David was awake, but just barely. He had been like this his entire hospital stay. And when they told him that his mom had been in a coma, he had felt even worse. She might not even wake up for years.

“Hi David!” his nurse said cheerfully. “I heard that James is getting out in two days!”
So what, he thought. I’m not.
“And the doctors decided that you can leave with him.”
“What?”
“They decided that you are okay physically, just not mentally. We think that you would be better off in a happier place.”
The nurse kept rambling on, but David didn’t listen. He smiled for the first time in months, and his day was going to get even better.


David was trying to get some sleep, but he couldn’t. He was so excited about going to Milwaukee and living with James. He was relieved that he didn’t have to live with Aunt Margaret. All she did was play cards with her friends and smoke.

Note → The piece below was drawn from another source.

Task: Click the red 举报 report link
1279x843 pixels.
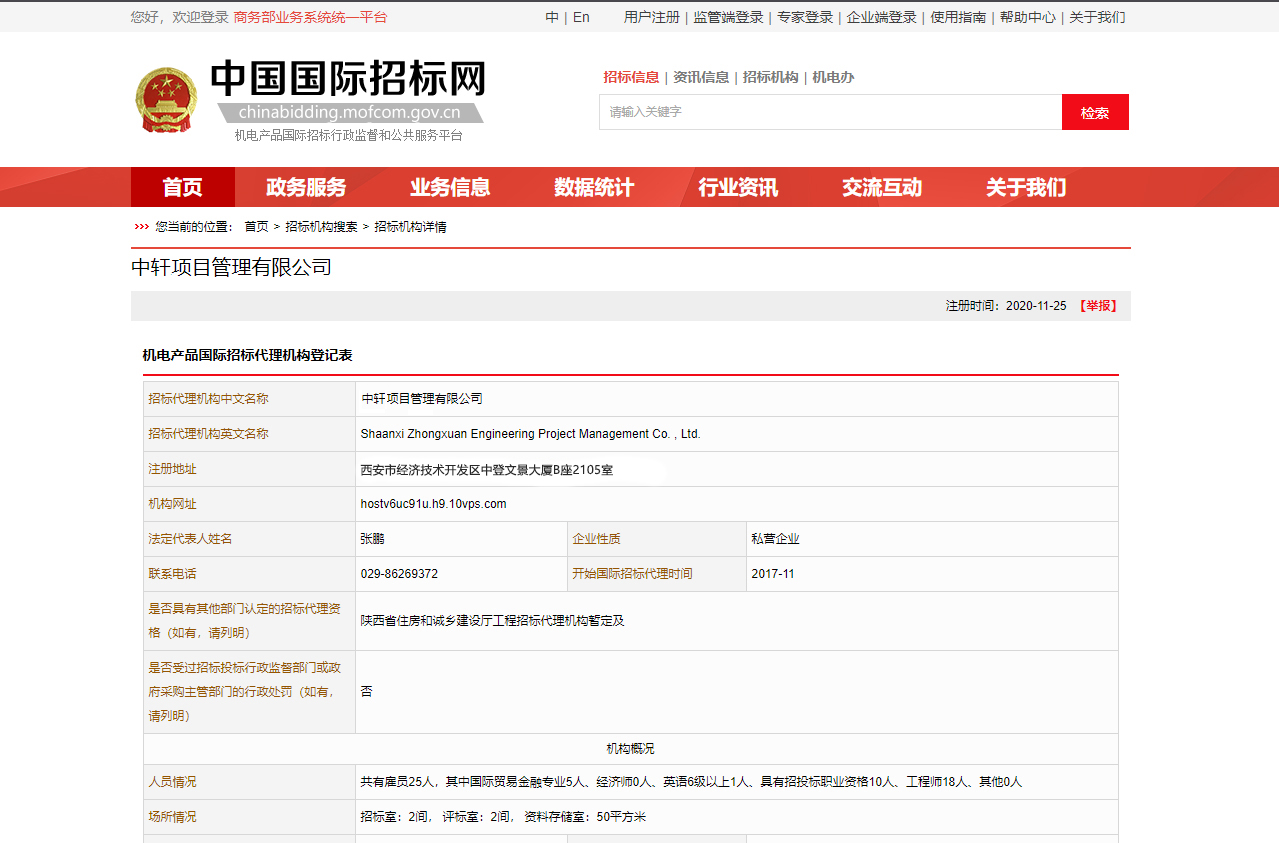Action: 1097,306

Maybe we can go to the zoo, he thought. I remember when we went there a few years ago. As soon as he thought about it, he felt like he was getting sucked in a vacuum. He blinked, but when he opened his eyes he realized that he wasn’t at the hospital anymore. He was in the middle of a zoo!

He pinched himself, and realized that he wasn’t dreaming. He was standing in the middle of a path, on hot day. It isn’t this hot in March, he thought. Then he noticed two fourth graders looking at the elephants. One of them looked like James, and the other was David’s spitting image. David backed away from them, then turned and ran.

“I want to go back to the hospital,” he said to himself. He blinked, and he was lying in his hospital bed.